Bild: Die Linke hat es schwer in Südwest: BaWü-Spitzenkandidatin Sahra Mirow …
Wie führt man Wahlkampf, wenn die Chancen, in den Landtag einzuziehen,
marginal sind? Frage an Melanie Wery-Sims und Sahra Mirow. Beide sind
Spitzenkandidatinnen für die Linkspartei, die eine in Rheinland-Pfalz, die
andere in Baden-Württemberg. In beiden Ländern liegt die Linkspartei in
Umfragen wenige Tage vor der Wahl unter der Fünf-Prozent-Hürde. In
Rheinland-Pfalz kommt sie derzeit auf drei Prozent, im Ländle steht sie bei
vier Prozent.
„Ach, die Umfragen“, sagt Wery-Sims am Telefon, „die sind nie so ganz
genau. Die Karten werden erst am Wahltag neu gemischt.“ Ähnlich unverzagt
äußert sich Mirow übers Handy: „Wir sind fest entschlossen, in diesen
Landtag einzuziehen.“
Die Situation ist für die Linke in beiden Bundesländern ähnlich vertrackt:
Die Ministerpräsidenten – hier Malu Dreyer von der SPD, da [1][Winfried
Kretschmann von den Grünen] –, erfreuen sich jeweils großer Beliebtheit,
die Partner sind gewillt die Koalition weiterzuführen und Corona ist das
dominierende Thema im Wahlkampf. Da kann die Linkspartei, die im Osten fast
Volkspartei war und im Westen vielerorts noch Zwergpartei ist und in beiden
Bundesländern noch nie im Landtag war, schwer durchdringen.

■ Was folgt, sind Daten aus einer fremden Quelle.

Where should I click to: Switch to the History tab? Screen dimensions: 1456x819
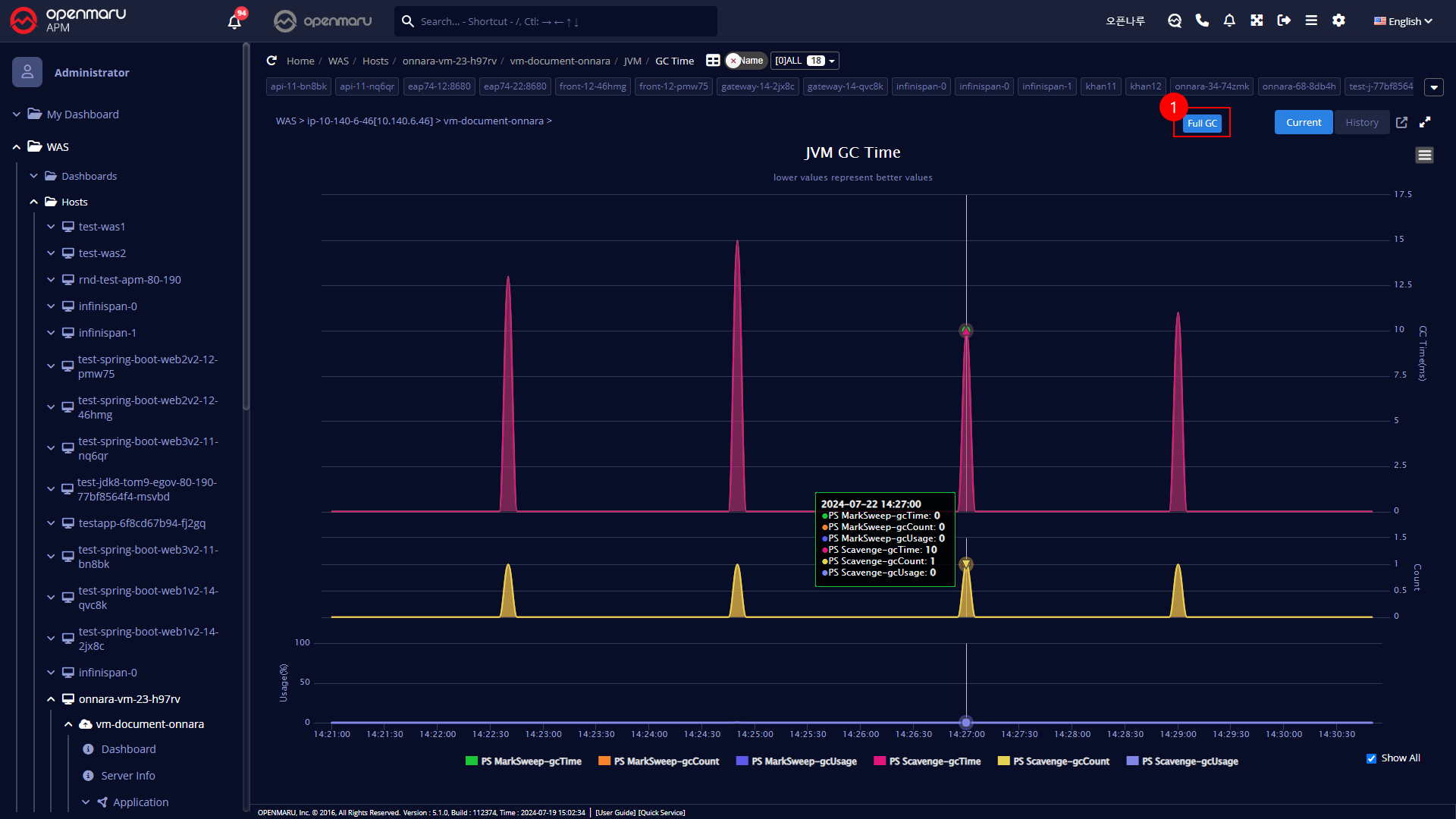pos(1362,122)
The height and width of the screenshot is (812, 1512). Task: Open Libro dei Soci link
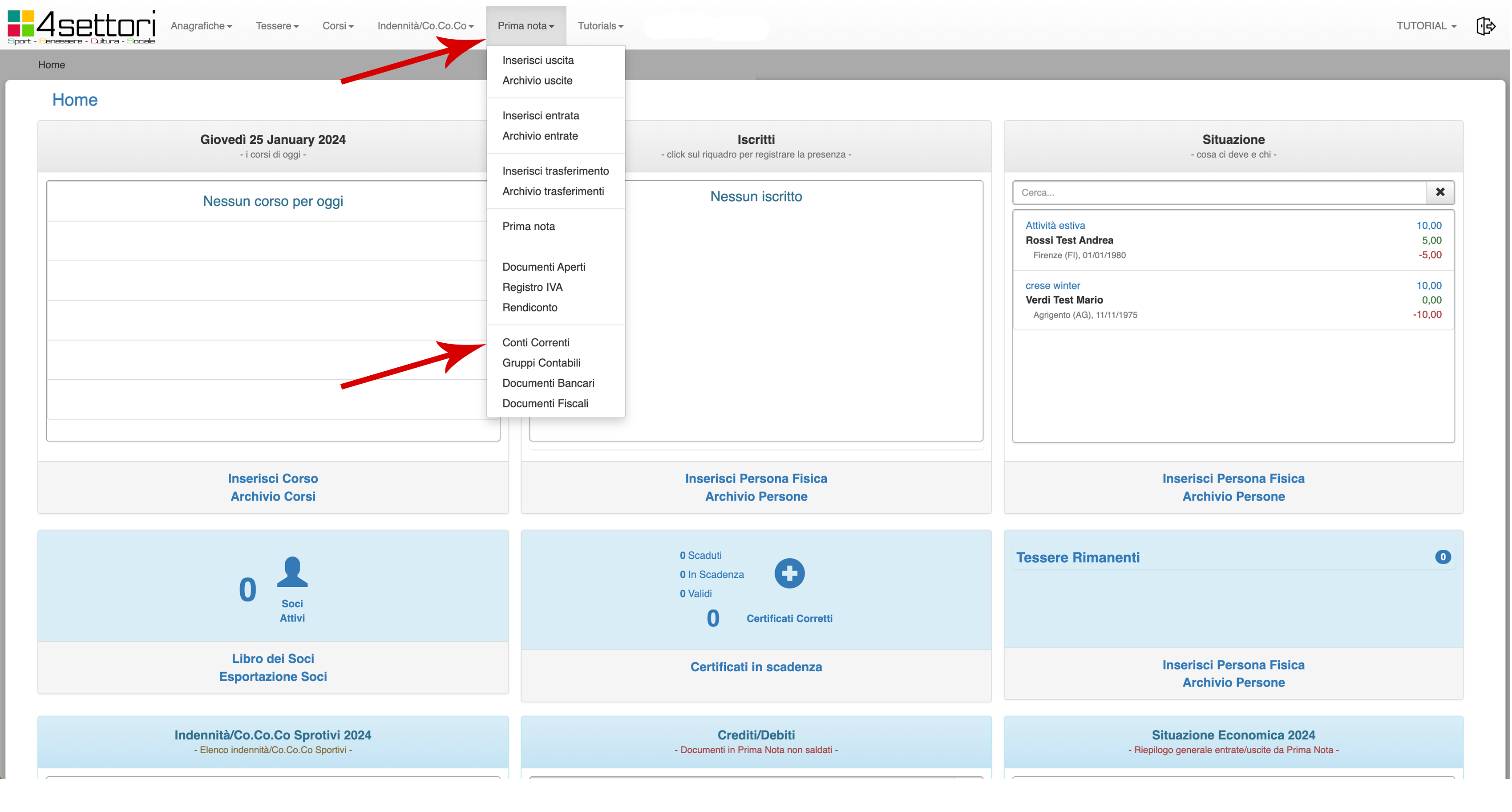tap(272, 659)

In Rheinland-Pfalz setzen sich die Linken für ein milliardenschweres
Infrastrukturprogramm, einen Mietendeckel und kostenlosen Nahverkehr ein.

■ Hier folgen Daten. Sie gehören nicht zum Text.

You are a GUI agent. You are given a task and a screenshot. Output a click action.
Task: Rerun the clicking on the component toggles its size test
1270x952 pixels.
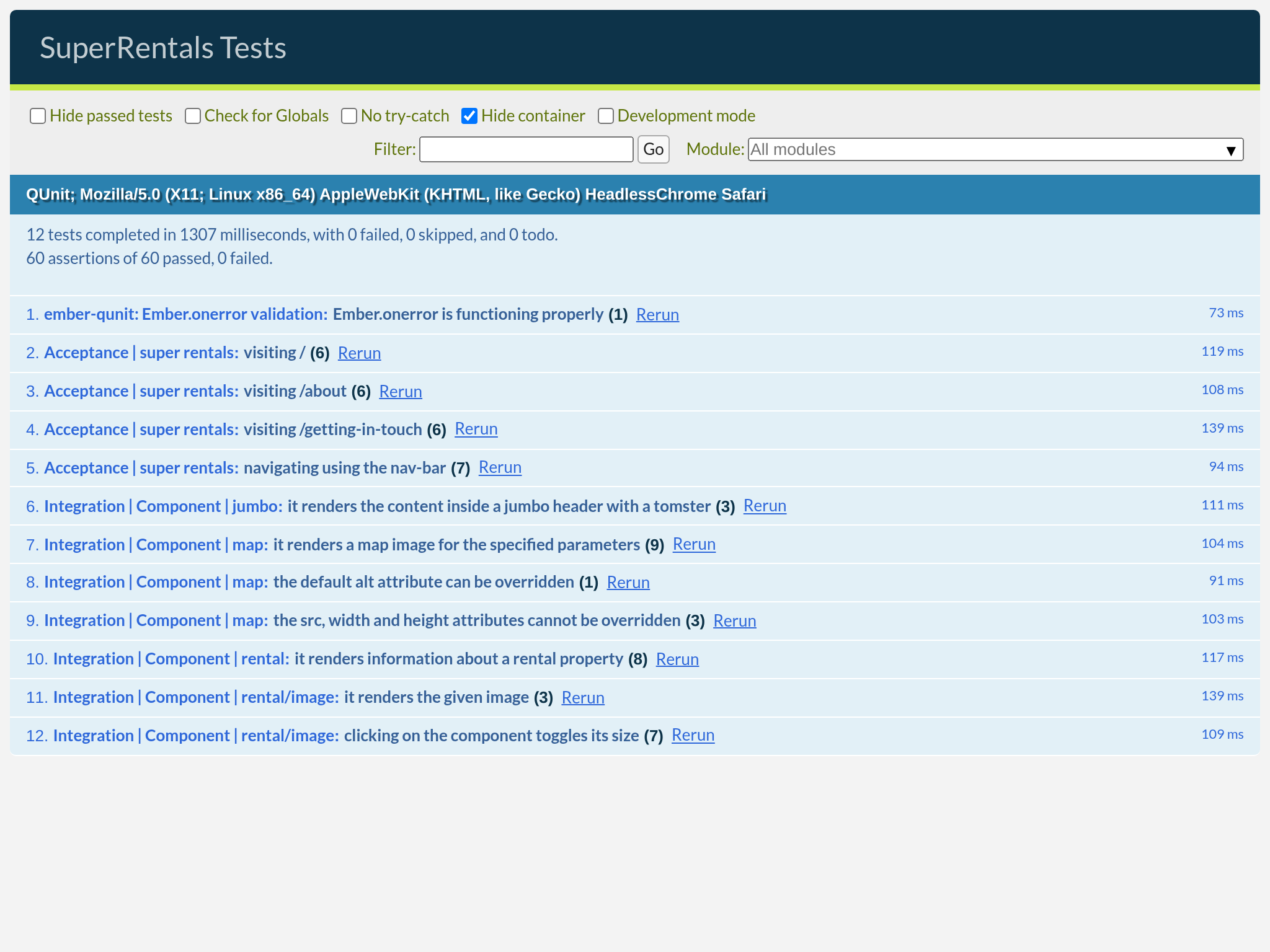[x=693, y=735]
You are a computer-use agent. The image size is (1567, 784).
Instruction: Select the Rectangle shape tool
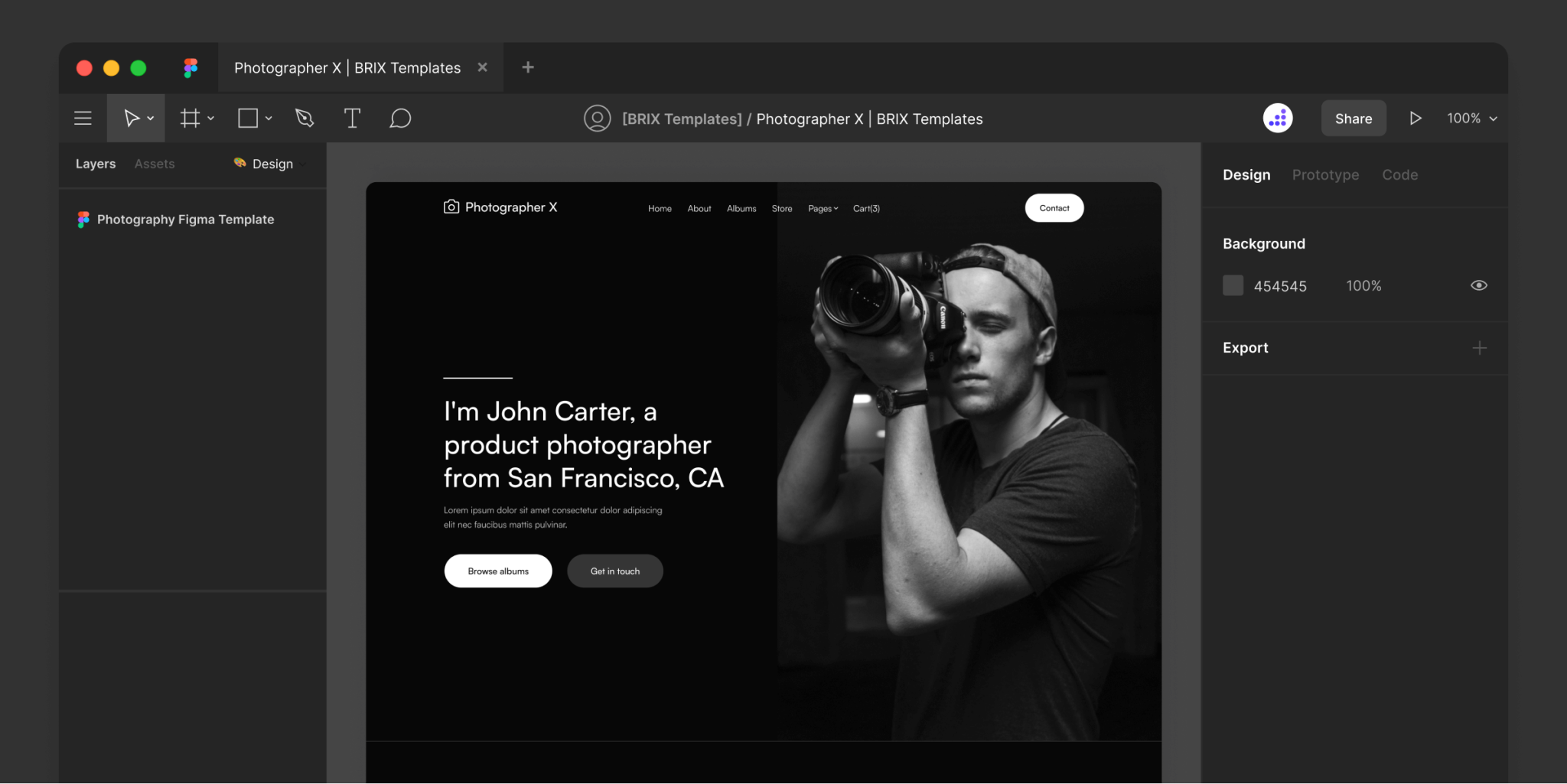248,118
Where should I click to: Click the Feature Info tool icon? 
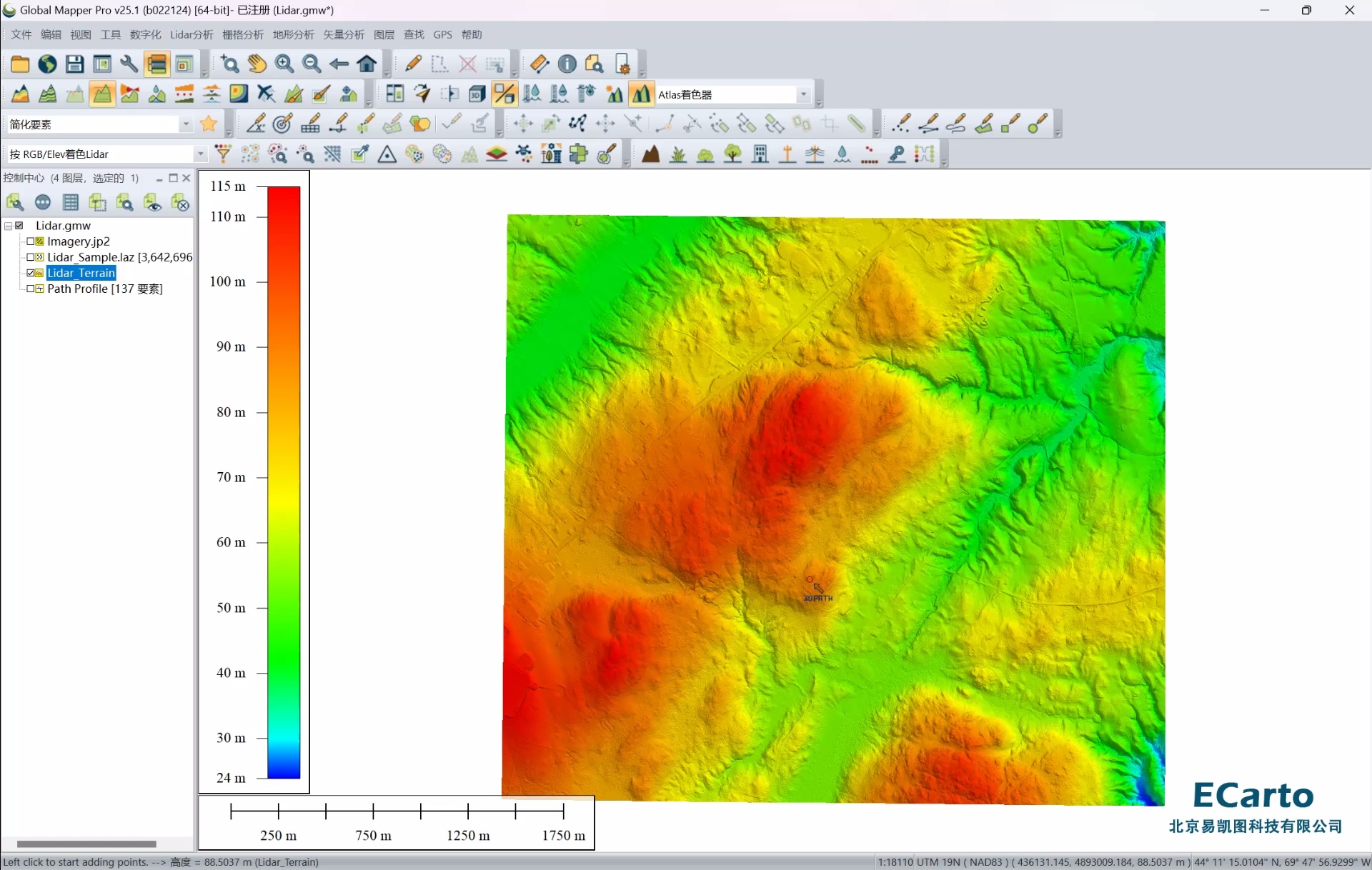point(567,64)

Das Thema Nahverkehr hat allerdings auch die politische Konkurrenz im
Portfolio. Grüne, SPD und sogar die CDU versprechen, nach der Wahl ein
365-Euro-Jahresticket einzuführen.
## Auch als APO wirksam
Für Wery-Sims ein Beweis dafür, dass man auch außerhalb des Parlaments
wirksam sein kann, schließlich sei es die Linke gewesen, die jahrelang
gefordert habe, den Nahverkehr kostenlos zu machen. „Da hat man unsere
Forderung aufgegriffen.“ Ein wenig ärgerlich sei das jetzt im Wahlkampf
schon, aber es ginge ja um die Sache.
In Baden-Württemberg setzt die Linke stark auf das Thema
sozial-ökologischer Wandel. Das Feld der Ökologie wird allerdings auch seit
40 Jahren von den Platzhirschen, den regierenden Grünen, beackert. Mirow
glaubt, dass die Linke mit dem Thema trotzdem gute Chancen hat: „Die Grünen
sind nicht konsequent beim Klimaschutz.“
Das habe sich etwa gezeigt, als Kretschmann eine Abwrackprämie für
Verbrennermotoren gefordert habe. Die Linke nehme dagegen das 1,5-Grad-Ziel
des Pariser Klimaabkommens ernst und wolle die notwendigen Transformation
zudem sozial gerecht gestalten. Dass in einem reichen Land wie
Baden-Württemberg jedes fünfte Kind von Armut gefährdet sei, sei ein
Skandal.
Die Truppen, die die Linke in beiden Bundesländern für den Wahlkampf
mobilisieren kann, sind in ihrer Zahl bescheiden. In Rheinland-Pfalz hat
die Linkspartei 1.800 Mitglieder, in Baden-Württemberg zählt sie 3.900. Der
Genoss:innenanteil liegt in beiden Bundesländern also im
Promillebereich, sowohl im Vier-Millionen-Einwohner-Land Rheinland-Pfalz
als auch im elf Millionen Einwohner zählenden Baden-Württemberg. Zum
Vergleich: Die Grünen haben in Baden-Württemberg fast viermal mehr, die CDU
gar 15-mal so viele Mitglieder wie die Linke.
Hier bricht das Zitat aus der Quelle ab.